Assassination of Nasiruddin Shah and a New Phase of Modernization of Persia

  November 26, 2020   Read time 1 min
Assassination of Nasiruddin Shah and a New Phase of Modernization of Persia
Mirza Reza Kermani put an end to the half century long rule of the despot whose presence did not have any substantial impact on the culture and society.

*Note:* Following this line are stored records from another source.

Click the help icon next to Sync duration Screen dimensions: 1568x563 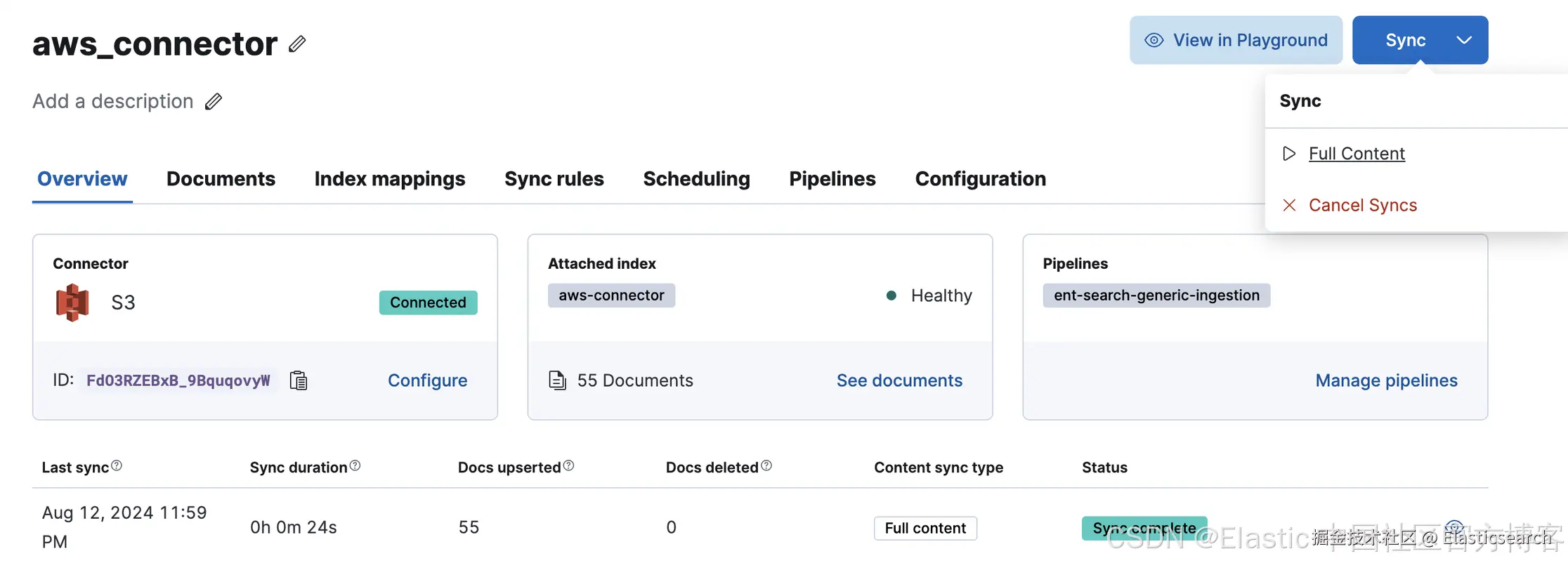point(355,465)
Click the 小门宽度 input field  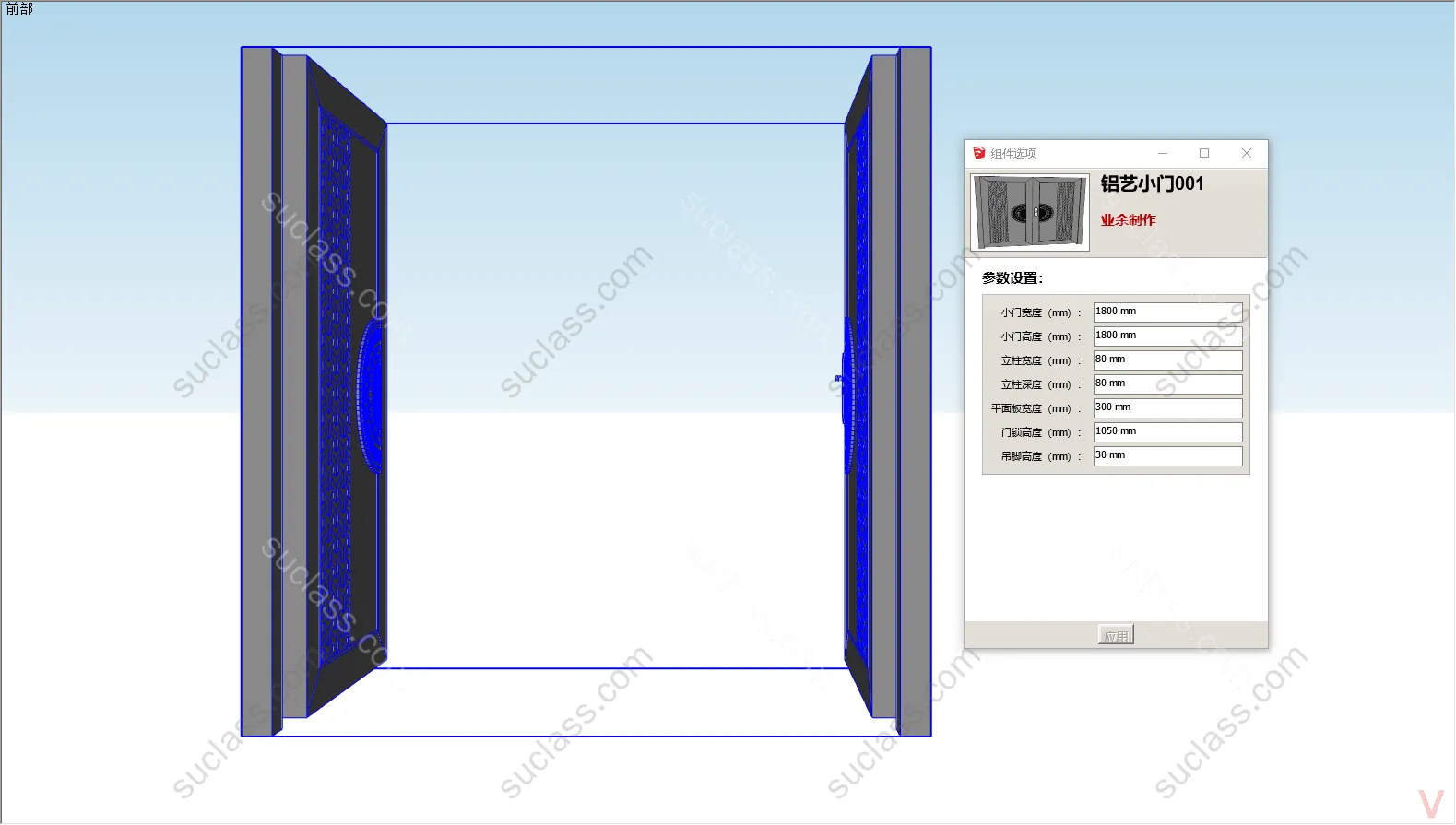pyautogui.click(x=1167, y=312)
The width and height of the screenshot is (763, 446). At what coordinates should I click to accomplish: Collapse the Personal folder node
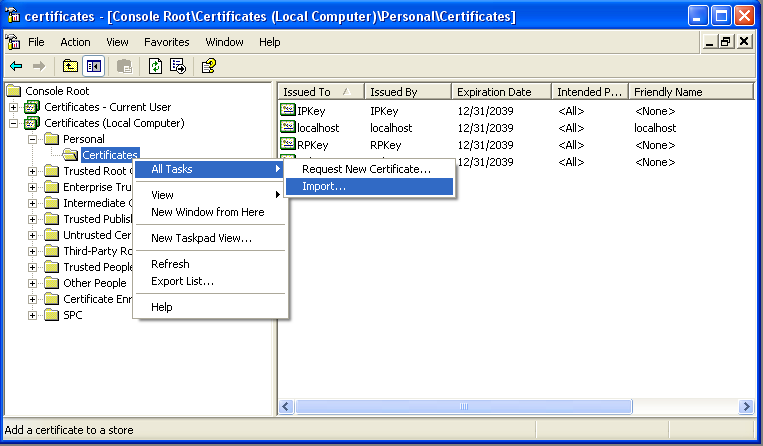click(33, 139)
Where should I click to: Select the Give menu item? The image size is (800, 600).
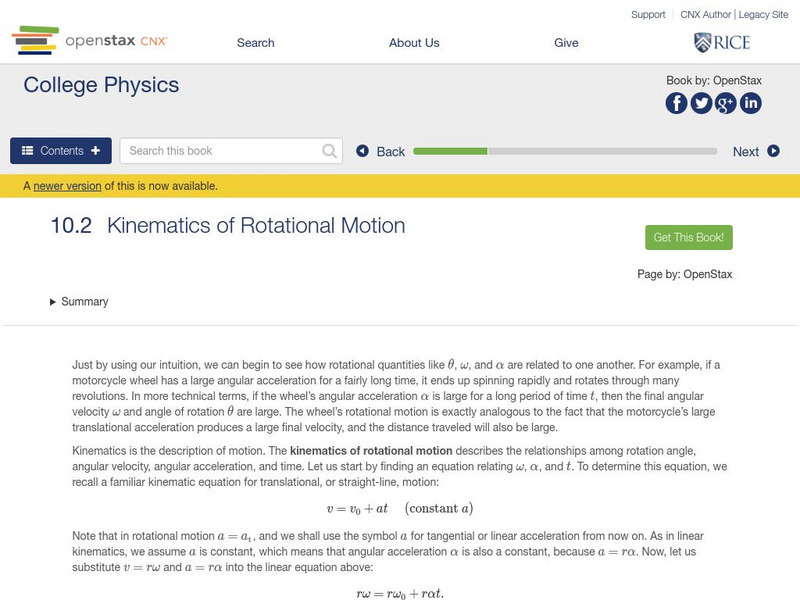click(566, 43)
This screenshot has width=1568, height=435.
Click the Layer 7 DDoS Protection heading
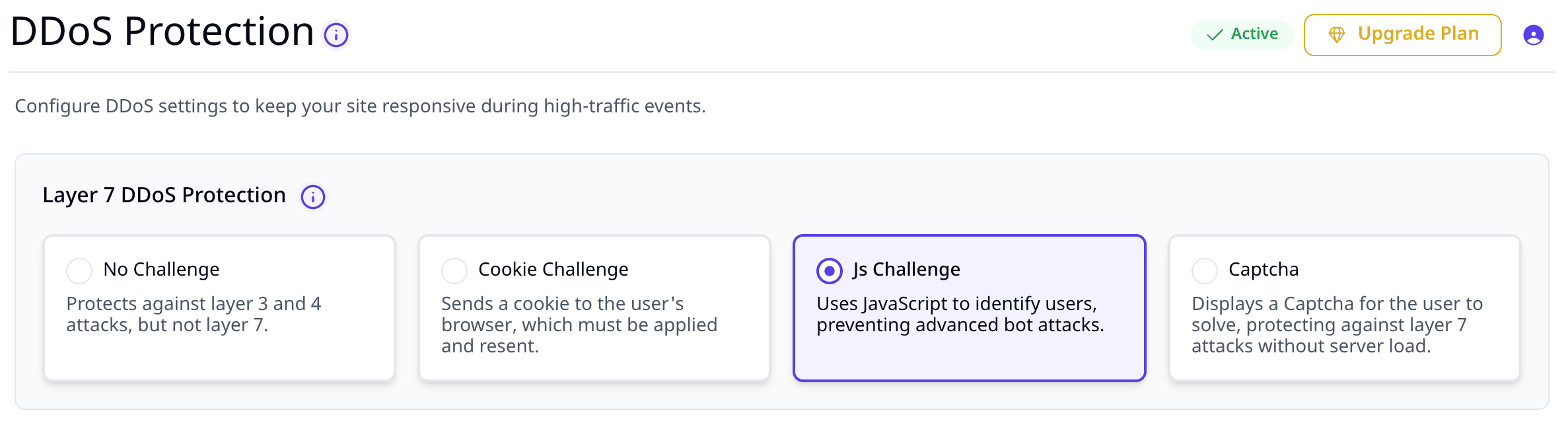pyautogui.click(x=164, y=195)
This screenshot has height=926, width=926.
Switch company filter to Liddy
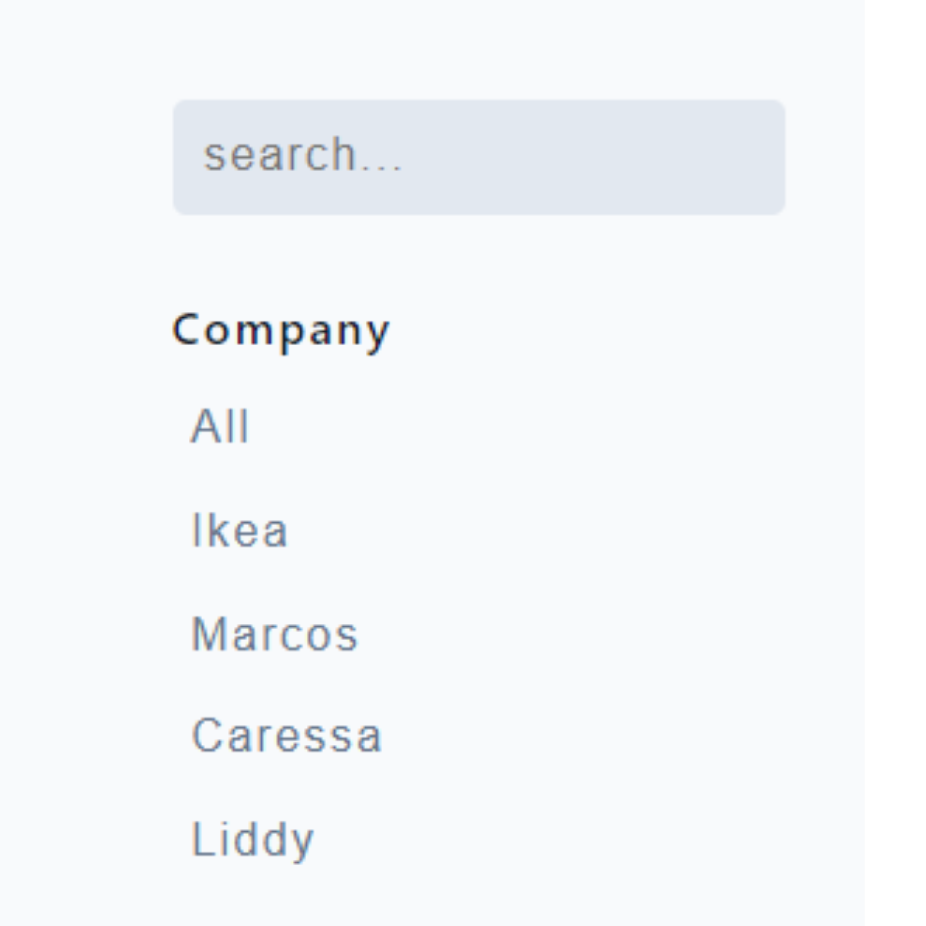click(252, 839)
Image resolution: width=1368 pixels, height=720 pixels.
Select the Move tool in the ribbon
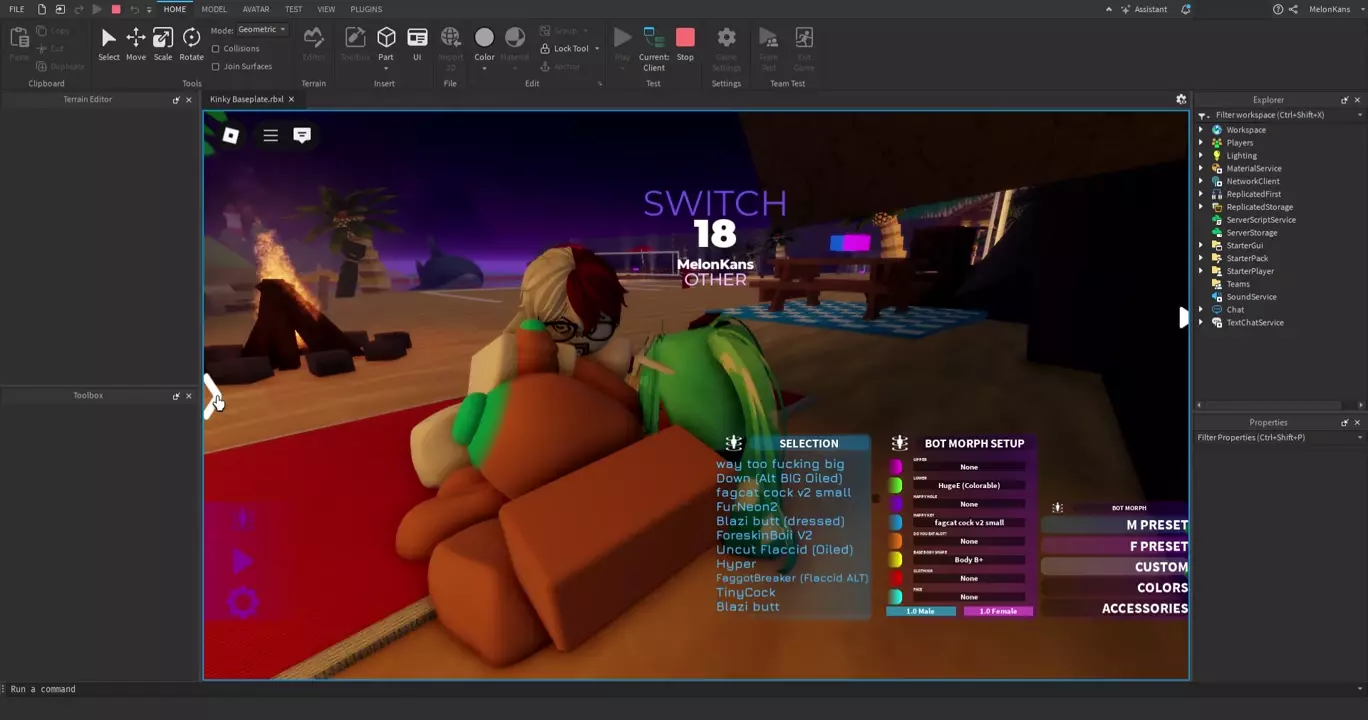(135, 44)
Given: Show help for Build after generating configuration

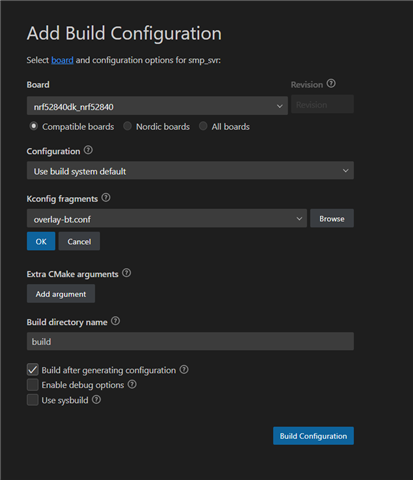Looking at the screenshot, I should click(x=184, y=370).
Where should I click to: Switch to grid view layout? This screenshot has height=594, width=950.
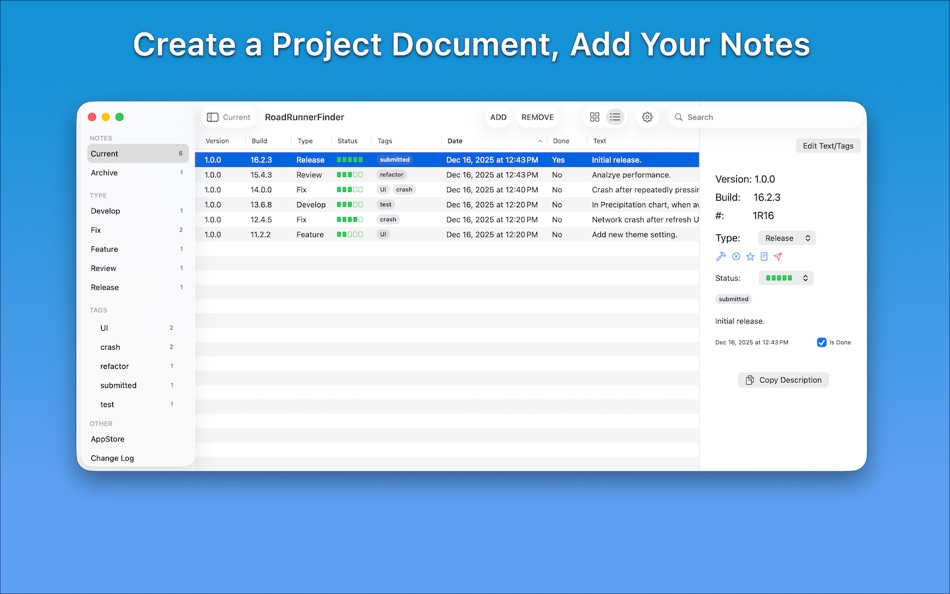(595, 117)
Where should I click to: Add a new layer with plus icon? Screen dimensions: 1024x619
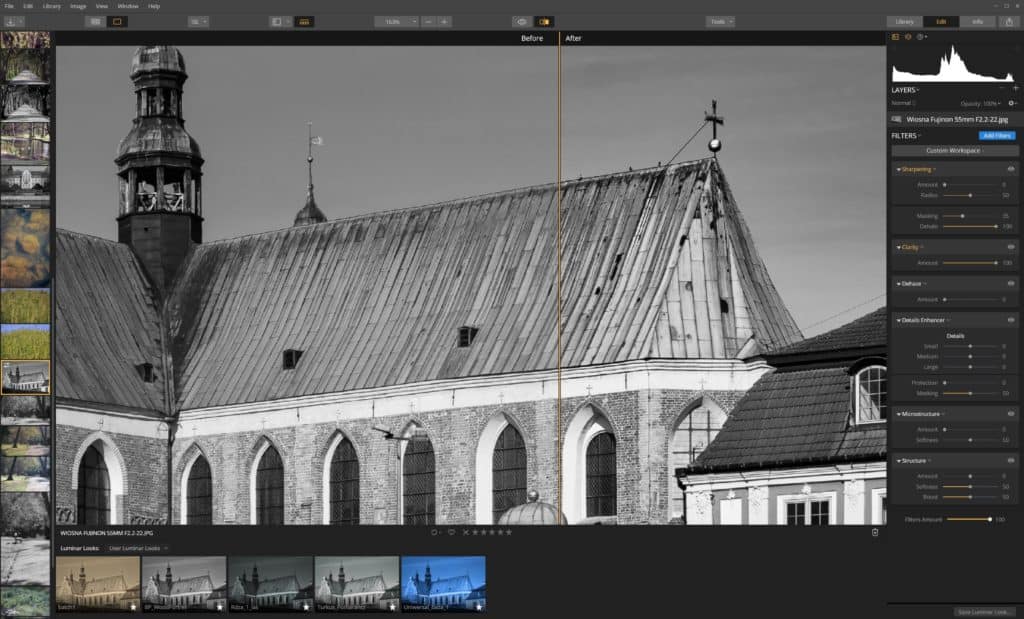click(x=1015, y=89)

The bullet that killed the shah heralded the end of an era, a half a century of relative constancy. The veneer of modernization that covered the Qajar state was just that. The reformist measures by statesmen such as Amir Kabir and Moshir al-Dowleh never truly transformed Qajar society. Some features of European material culture came to shape urban space, art and architecture, dress, food, and music. The foundations of the state, however, remained largely unchanged. The old Qajar elite were being gradually replaced by a new class of court appointees who were more dependent on the person of the shah, yet the general conduct of the court and divan remained essentially the same. Naser al-Din’s private life, and the life of the royal harem, also remained unchanged, except that his numerous wives, sisters, and concubines became more languid and, with few exceptions, more vain. With age, the shah’s inner court acquired a prurient ambiance, well evident in many entries in the secret diaries of E’temad al-Saltaneh. With a sarcastic eye, he observed changes in the shah’s conduct, the degrading quality of his companions and favorites, his endless daily sorties to the outskirts of the capital to visit royal resorts, pleasure gardens, and mountain retreats, and his camping out with a huge retinue around Tehran and elsewhere. He quietly recorded the childish pleasures that punctuated the hideous routine of the court. Among his recurring topics were the shah’s obsessive affection for his favorite page boy Malijak, trivial envies and enmities in the harem and inner court, the shah’s curious taste in dress and appearance, and above all his patronizing strategies of favor and fury (Source: Iran a Modern History).